##### Exercise material #####

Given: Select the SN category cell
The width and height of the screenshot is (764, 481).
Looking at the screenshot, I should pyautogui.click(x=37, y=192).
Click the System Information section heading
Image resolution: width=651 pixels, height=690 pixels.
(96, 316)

#####

### The problem
An exact transcription of all the records is needed.

### Result for this exercise
Given: Select the SN category cell
The width and height of the screenshot is (764, 481).
Looking at the screenshot, I should pyautogui.click(x=37, y=192).
Click the System Information section heading
Image resolution: width=651 pixels, height=690 pixels.
(96, 316)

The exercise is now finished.